- [TASK PROMPT]: Would you go through the records below and copy each line with the string "will"?
+++ DATA RECORDS
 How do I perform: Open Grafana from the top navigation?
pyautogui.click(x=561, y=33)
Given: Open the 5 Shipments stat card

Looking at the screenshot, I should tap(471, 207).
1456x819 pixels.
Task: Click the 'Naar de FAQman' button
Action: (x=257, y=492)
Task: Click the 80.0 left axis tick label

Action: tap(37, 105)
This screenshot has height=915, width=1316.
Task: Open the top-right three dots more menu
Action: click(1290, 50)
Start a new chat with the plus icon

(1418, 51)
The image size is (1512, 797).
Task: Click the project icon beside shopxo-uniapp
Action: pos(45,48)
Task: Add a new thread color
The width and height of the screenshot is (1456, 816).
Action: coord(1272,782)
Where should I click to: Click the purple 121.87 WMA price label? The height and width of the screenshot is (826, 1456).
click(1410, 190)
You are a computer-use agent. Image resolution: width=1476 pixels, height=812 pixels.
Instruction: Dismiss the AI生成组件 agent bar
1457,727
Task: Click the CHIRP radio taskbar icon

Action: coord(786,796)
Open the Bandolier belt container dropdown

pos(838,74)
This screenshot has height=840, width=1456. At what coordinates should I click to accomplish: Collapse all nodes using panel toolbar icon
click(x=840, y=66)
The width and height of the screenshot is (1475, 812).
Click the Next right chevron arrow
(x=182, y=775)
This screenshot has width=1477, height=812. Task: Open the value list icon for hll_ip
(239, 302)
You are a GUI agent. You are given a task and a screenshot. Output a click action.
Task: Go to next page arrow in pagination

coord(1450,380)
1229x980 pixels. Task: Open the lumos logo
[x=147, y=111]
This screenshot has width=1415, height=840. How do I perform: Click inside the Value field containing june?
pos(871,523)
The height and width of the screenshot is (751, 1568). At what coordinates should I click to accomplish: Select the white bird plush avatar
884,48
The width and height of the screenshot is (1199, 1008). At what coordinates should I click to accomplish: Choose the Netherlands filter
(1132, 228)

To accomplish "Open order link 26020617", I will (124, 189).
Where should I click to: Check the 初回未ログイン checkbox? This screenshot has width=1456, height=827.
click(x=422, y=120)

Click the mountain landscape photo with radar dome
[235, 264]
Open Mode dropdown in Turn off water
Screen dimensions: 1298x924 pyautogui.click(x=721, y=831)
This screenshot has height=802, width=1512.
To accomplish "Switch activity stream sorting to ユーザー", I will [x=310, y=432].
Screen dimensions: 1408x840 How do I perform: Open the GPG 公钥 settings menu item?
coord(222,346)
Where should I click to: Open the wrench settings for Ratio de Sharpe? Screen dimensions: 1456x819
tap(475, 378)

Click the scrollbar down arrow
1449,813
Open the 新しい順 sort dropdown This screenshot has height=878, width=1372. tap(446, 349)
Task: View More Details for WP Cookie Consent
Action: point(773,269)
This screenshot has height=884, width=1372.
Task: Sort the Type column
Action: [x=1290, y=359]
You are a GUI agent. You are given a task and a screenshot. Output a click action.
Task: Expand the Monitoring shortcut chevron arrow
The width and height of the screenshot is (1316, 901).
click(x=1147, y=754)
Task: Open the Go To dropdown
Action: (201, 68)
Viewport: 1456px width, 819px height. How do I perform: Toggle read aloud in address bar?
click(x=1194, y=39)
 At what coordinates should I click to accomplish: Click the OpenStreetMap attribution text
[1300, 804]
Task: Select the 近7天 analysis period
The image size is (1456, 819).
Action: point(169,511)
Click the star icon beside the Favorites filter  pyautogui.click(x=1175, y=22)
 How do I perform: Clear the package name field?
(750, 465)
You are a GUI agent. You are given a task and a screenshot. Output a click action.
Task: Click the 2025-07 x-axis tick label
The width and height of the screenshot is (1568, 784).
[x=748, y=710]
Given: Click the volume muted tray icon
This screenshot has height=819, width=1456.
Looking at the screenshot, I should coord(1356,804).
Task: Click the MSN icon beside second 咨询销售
++++++
- [TASK OUTPUT]:
To accomplish "Open order link 26020617", I will (124, 189).
To accomplish "Switch activity stream sorting to ユーザー", I will [x=310, y=432].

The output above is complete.